When did the U.N.’s Human Rights Commission—and later the Human Rights Council—become so politicized?
This is the story of the new states versus the U.S. and the old Allies, which have real power in the Security Council. But the new states become hegemonic in the General Assembly. From that point on, they drive the project, and very progressively in certain ways: Without them, there would have been no human rights covenants. But there is a double standard: When they think about human rights they think of anticolonialism and Israel. They rarely think about themselves.
This year’s Nobel Peace Prize went to one-time Columbia instructor Liu Xiaobo and it has people thinking about human rights again. The ham-fisted reaction of the Chinese government reminds me of the old Soviet Union.
Human rights are an incredibly effective tool in cases of repressive or authoritarian regimes. That was their persuasive role late in the Cold War. In 1978, when Jimmy Carter traveled to China, his association of the U.S. with human rights norms helped spark the formation of the first Chinese human rights dissident group, which was inspired by earlier groups in the Eastern bloc. You could say that was the beginning of the tradition that led to the 2010 Nobel.
Who grants human rights? Are they God-given, or are they granted by the state? Is that something that one senses intuitively?

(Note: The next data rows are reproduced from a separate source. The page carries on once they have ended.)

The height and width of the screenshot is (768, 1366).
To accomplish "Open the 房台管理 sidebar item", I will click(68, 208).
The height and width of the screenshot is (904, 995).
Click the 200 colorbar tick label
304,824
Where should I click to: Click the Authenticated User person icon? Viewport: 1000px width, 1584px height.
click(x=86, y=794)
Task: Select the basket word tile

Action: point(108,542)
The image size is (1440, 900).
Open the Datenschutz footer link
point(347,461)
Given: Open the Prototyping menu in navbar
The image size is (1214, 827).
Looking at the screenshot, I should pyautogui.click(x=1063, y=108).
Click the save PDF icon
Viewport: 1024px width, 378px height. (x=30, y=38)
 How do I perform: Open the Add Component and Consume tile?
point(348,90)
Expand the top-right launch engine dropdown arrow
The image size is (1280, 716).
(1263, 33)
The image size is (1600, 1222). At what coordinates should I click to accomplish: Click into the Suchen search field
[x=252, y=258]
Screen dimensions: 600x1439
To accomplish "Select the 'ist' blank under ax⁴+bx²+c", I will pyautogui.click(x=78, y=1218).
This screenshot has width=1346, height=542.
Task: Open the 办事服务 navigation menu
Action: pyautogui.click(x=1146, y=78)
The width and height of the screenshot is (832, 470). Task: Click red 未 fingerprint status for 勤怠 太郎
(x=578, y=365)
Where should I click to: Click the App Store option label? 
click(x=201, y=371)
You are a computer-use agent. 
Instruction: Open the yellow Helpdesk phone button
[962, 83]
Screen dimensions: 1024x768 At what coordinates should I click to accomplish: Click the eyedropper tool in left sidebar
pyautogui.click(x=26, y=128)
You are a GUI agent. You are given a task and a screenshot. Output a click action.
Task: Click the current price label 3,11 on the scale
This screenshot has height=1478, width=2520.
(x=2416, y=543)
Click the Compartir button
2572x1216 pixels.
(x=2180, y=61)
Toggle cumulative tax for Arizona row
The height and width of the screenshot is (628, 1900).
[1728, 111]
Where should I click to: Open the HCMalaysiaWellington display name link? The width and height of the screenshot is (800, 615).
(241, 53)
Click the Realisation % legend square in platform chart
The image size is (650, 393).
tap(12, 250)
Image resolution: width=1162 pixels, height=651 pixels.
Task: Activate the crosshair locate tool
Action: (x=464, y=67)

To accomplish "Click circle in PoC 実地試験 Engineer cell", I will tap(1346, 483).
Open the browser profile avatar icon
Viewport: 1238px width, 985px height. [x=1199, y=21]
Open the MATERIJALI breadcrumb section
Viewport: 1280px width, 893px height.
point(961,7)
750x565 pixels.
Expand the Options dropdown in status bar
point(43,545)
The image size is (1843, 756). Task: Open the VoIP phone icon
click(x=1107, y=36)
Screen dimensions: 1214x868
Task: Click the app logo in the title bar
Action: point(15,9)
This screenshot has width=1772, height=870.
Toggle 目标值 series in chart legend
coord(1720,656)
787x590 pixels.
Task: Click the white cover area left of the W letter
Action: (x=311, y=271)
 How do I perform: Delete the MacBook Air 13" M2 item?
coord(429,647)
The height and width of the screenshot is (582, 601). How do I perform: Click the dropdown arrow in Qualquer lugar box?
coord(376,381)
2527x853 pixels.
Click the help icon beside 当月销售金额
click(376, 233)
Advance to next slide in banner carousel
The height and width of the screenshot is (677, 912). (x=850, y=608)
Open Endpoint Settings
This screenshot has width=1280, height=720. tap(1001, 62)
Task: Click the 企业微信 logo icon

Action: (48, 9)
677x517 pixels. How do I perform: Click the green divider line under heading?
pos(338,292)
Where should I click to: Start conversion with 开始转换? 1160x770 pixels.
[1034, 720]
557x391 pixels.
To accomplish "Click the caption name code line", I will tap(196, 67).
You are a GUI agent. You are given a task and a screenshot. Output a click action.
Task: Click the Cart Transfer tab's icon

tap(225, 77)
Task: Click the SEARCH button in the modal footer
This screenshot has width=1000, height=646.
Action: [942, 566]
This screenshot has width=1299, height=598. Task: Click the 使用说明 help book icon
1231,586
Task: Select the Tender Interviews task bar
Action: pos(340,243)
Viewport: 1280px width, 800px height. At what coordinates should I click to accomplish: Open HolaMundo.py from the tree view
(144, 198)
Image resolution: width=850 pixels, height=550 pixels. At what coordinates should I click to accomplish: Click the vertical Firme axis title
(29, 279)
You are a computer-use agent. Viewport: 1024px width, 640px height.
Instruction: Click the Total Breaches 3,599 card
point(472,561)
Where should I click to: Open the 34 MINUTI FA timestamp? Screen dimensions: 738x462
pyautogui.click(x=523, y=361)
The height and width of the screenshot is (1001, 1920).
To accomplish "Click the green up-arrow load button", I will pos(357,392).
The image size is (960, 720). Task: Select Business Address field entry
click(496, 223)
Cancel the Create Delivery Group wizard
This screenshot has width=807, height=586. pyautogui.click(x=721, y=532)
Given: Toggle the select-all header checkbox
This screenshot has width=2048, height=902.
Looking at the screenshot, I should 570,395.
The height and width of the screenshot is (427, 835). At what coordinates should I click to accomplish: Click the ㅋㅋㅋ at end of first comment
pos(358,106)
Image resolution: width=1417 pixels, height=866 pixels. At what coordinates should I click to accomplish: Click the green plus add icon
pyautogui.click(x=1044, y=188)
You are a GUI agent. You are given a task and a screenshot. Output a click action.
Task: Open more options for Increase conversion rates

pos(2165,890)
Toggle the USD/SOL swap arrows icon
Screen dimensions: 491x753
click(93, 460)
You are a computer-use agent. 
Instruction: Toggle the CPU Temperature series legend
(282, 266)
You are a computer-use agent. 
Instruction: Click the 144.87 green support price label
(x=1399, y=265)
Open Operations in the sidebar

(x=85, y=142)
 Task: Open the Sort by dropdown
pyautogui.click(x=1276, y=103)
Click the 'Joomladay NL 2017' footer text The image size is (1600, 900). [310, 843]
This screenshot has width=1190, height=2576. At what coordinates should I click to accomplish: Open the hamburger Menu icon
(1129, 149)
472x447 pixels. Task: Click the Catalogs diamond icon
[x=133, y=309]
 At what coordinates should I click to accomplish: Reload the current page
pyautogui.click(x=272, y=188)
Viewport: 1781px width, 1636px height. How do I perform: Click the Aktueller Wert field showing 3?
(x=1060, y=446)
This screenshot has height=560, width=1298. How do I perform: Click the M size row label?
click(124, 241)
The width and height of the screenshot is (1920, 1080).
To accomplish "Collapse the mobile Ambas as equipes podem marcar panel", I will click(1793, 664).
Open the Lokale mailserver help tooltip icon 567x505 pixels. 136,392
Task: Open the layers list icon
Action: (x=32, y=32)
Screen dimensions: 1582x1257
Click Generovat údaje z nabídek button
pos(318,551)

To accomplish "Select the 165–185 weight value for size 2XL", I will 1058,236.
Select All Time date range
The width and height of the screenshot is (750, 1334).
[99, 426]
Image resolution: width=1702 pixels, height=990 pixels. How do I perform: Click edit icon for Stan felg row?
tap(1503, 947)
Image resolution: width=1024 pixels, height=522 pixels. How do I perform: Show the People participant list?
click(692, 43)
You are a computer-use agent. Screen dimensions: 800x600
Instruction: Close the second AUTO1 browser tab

That is ultimately a religious or philosophical question. We can find commitments to justice and compassion in the Levitical commands or in Greek philosophy, and we have learned to cherish these values. But what is their grounding? On this, I’m not a professional, but the power of human rights since the 1970s has relied on our ability to co-exist in championing rights without requiring that everyone agree on their sources. As the philosopher Jacques Maritain said—with a smile—in 1946, “We agree about the rights but on condition that no one asks us why.”